Shock is a failure of tissue perfusion; in the peripartum period its commonest form is hemorrhagic, as rapid postpartum blood loss outstrips circulating volume, while sepsis, hypertensive emergencies, cardiac disease, and embolic events account for much of the remainder. A defining feature is that pregnancy's physiological adaptations — increased blood volume, higher heart rate, and lower baseline blood pressure — let young, previously healthy women compensate until collapse is imminent, so conventional vital-sign thresholds can underestimate danger. The same adaptations blur sepsis recognition: maternal physiologic parameters frequently overlap with the systemic inflammatory response criteria used in non-pregnant adults, limiting their specificity in pregnancy (Bauer et al., 2014). Early administration of tranexamic acid in established postpartum hemorrhage reduces death from bleeding, underscoring the value of rapid recognition and response (Shakur et al./WOMAN, 2017).

Clinical relevance

Because compensated maternal shock can deteriorate abruptly, the nursing skills of serial assessment and early escalation are central to preventing maternal death.
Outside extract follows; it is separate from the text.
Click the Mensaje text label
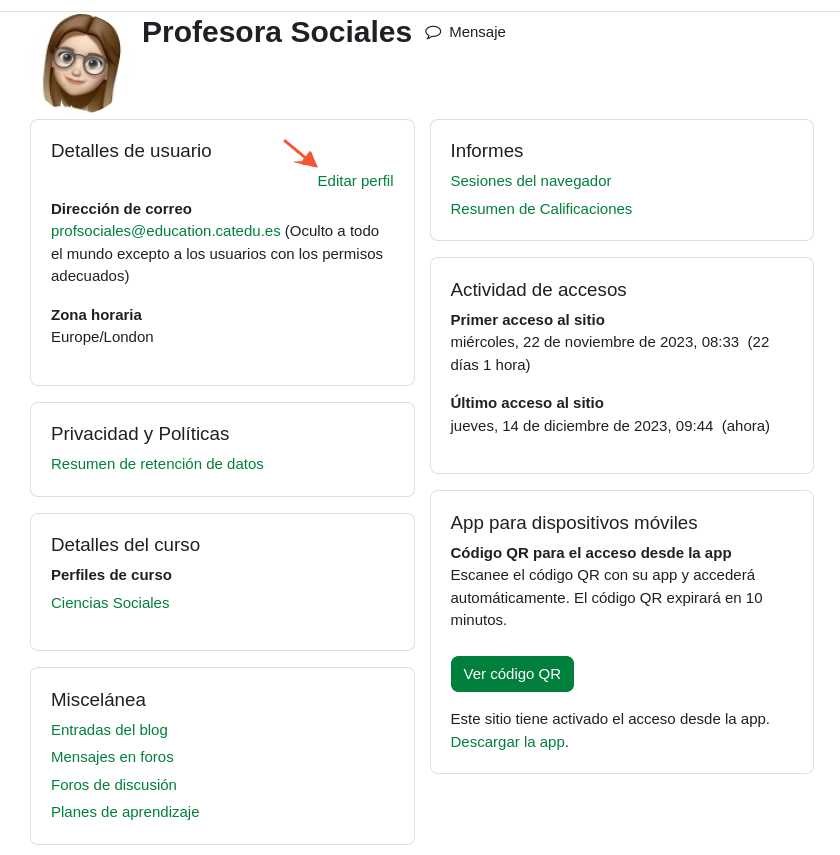Image resolution: width=840 pixels, height=855 pixels. 477,32
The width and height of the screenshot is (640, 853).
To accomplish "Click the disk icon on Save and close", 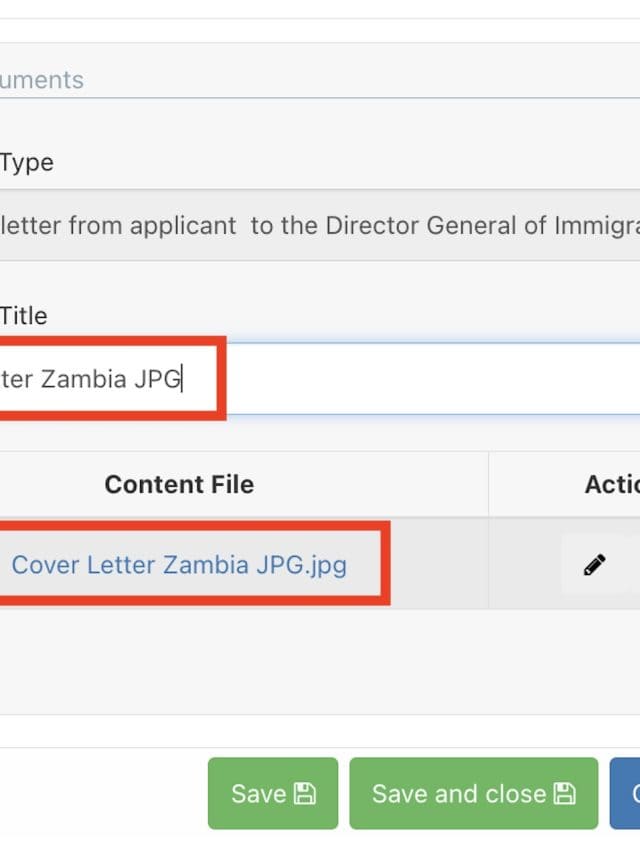I will tap(564, 794).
This entry describes the mechanisms and the recognition problem for orientation; it is not a resuscitation guide and does not provide doses or individualized management, which require current guidelines and clinical judgment. See also the related topic on postpartum hemorrhage.

Epidemiology

Hemorrhage, hypertensive disorders, and sepsis are leading direct causes of maternal death and of severe maternal morbidity ('maternal near miss') in global surveys, with the heaviest burden in lower-resource settings (Souza et al., 2013). In high-resource settings, surveillance of pregnancy-related mortality has documented a persistent contribution from hemorrhage and other direct obstetric causes and has informed efforts to improve recognition and response (Berg et al., 2010).

History

Maternal critical care emerged as a distinct concern as overall maternal mortality fell and attention turned to the severe morbidity preceding death. The 'maternal near miss' concept and standardized definitions of severe maternal morbidity, advanced through WHO multicountry work in the 2010s, reframed the problem around recognizing and rescuing deteriorating women, supporting the adoption of maternal early-warning systems.

Debates

Can general sepsis criteria be applied in pregnancy?
Vital-sign and laboratory thresholds derived from non-pregnant adults overlap with normal pregnancy physiology, reducing their specificity; how best to identify maternal sepsis early, and which criteria to use, remains an open question.

Related topics

Seminal works

  • souza-2013
  • bauer-2014
  • berg-2010

Frequently asked questions

Why can maternal shock be hard to recognize early?
The physiological changes of pregnancy — higher blood volume and heart rate and lower baseline blood pressure — let women compensate for blood loss or illness until deterioration is sudden, so standard vital-sign thresholds can underestimate the danger.
What are the leading causes of maternal critical illness around birth?
Hemorrhage is the most common cause of peripartum shock, with sepsis, hypertensive emergencies, cardiac disease, and embolic events accounting for much of the remainder.